February 11, 2013
By Allie Johnson, InsWeb.com
Are you trying to dream up the perfect Valentine’s Day gift for the love of your life? Experts have a suggestion that certainly isn’t over-the-top romantic: life insurance.
The holiday that celebrates love should serve as a reminder to do everything you can for those you care for, including providing financial security by making sure you’re adequately insured, says Marvin Feldman, president and CEO of the LIFE Foundation, a nonprofit dedicated to educating consumers about life, disability and long-term care insurance.
To encourage consumers to think of showing their love beyond cards and roses in February, the nonprofit each year runs the Insure Your Love campaign, which uses tools like public service announcements and quizzes to get consumers thinking about whether they have enough life insurance.
Loving someone means you want the best for them, Feldman says. But if you die without being adequately insured, it could force the one you care for to find work or get a second job, move to a less expensive home and put plans on hold – all while grieving. “When you lose someone tragically, the emotional burden is enough to deal with,” says Jeff Rose, a certified financial planner who runs LifeInsuranceByJeff.com.
Love before marriage
It’s a given that spouses who depend on each other financially need life insurance, experts say, but what if you haven’t tied the knot? Life insurance still might be a good idea to protect your girlfriend, boyfriend or partner. Here are some scenarios where it might be needed, according to Feldman:
• You’ve been dating and have fallen in love, but he or she is carrying a lot of debt. If anything were to happen to you, you’d want your other half to be able to pay those creditors and make a fresh start.

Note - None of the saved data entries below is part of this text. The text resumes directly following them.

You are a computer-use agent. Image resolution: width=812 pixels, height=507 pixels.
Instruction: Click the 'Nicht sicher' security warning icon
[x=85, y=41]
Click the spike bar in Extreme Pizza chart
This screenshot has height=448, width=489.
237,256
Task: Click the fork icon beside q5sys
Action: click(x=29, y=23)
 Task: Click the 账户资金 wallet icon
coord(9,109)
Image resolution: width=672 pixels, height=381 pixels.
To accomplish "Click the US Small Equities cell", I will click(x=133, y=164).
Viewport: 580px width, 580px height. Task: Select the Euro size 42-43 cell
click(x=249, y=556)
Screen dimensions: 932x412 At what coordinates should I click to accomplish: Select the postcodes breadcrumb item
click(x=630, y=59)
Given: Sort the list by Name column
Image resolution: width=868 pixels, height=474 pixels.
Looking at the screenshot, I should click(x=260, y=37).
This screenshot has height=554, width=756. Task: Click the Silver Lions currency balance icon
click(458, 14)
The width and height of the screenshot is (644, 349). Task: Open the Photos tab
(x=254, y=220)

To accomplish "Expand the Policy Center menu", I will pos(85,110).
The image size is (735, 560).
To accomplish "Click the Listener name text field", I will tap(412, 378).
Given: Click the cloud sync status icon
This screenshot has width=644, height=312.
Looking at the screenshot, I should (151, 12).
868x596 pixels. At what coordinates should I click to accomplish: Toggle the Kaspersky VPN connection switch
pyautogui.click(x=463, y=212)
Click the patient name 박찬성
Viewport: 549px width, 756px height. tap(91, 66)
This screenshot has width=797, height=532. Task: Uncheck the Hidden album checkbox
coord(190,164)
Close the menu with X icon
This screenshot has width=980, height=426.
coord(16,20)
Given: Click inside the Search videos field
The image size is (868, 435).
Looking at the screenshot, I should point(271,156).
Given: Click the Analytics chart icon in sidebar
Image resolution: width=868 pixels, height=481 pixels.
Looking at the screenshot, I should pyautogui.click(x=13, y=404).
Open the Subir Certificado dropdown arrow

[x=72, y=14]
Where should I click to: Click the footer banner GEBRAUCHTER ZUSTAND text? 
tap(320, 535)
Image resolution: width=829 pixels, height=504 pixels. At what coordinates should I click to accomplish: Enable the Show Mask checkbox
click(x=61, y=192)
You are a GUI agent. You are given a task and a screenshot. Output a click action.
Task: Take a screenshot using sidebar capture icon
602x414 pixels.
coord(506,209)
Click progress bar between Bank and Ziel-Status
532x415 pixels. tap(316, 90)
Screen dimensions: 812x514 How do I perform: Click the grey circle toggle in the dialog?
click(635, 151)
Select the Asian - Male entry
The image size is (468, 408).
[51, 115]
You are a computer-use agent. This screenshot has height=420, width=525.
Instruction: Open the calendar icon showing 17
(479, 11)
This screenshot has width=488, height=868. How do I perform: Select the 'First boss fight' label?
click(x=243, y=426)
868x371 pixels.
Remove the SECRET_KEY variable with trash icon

• You and your partner live together, have a joint bank account and share a mortgage that would be tough for either one of you to pay alone. You’re practically married, except for the rings and the marriage license.
• You recently got engaged, and you’re flipping through wedding magazines and dreaming of honeymoon destinations. The time to get life insurance is now, while you’re younger, and maybe healthier, than if you wait a few years, Rose says.
• Maybe you’re divorced and your kids are grown, but you adore your grandkids and would like to leave them some money.
The bottom line? Whether you need life insurance depends on two things: your finances and your feelings. “Do what your heart tells you to do,” Feldman says.
Where to start?
So, if you’ve decided you want to get life insurance or to bump up your coverage, what’s the best way to do so? Experts recommend taking these steps:
1. Estimate your needs – Use an online calculator to get an idea of how much coverage you need, Feldman recommends. If you already have coverage, the calculator will help you figure out whether it’s enough.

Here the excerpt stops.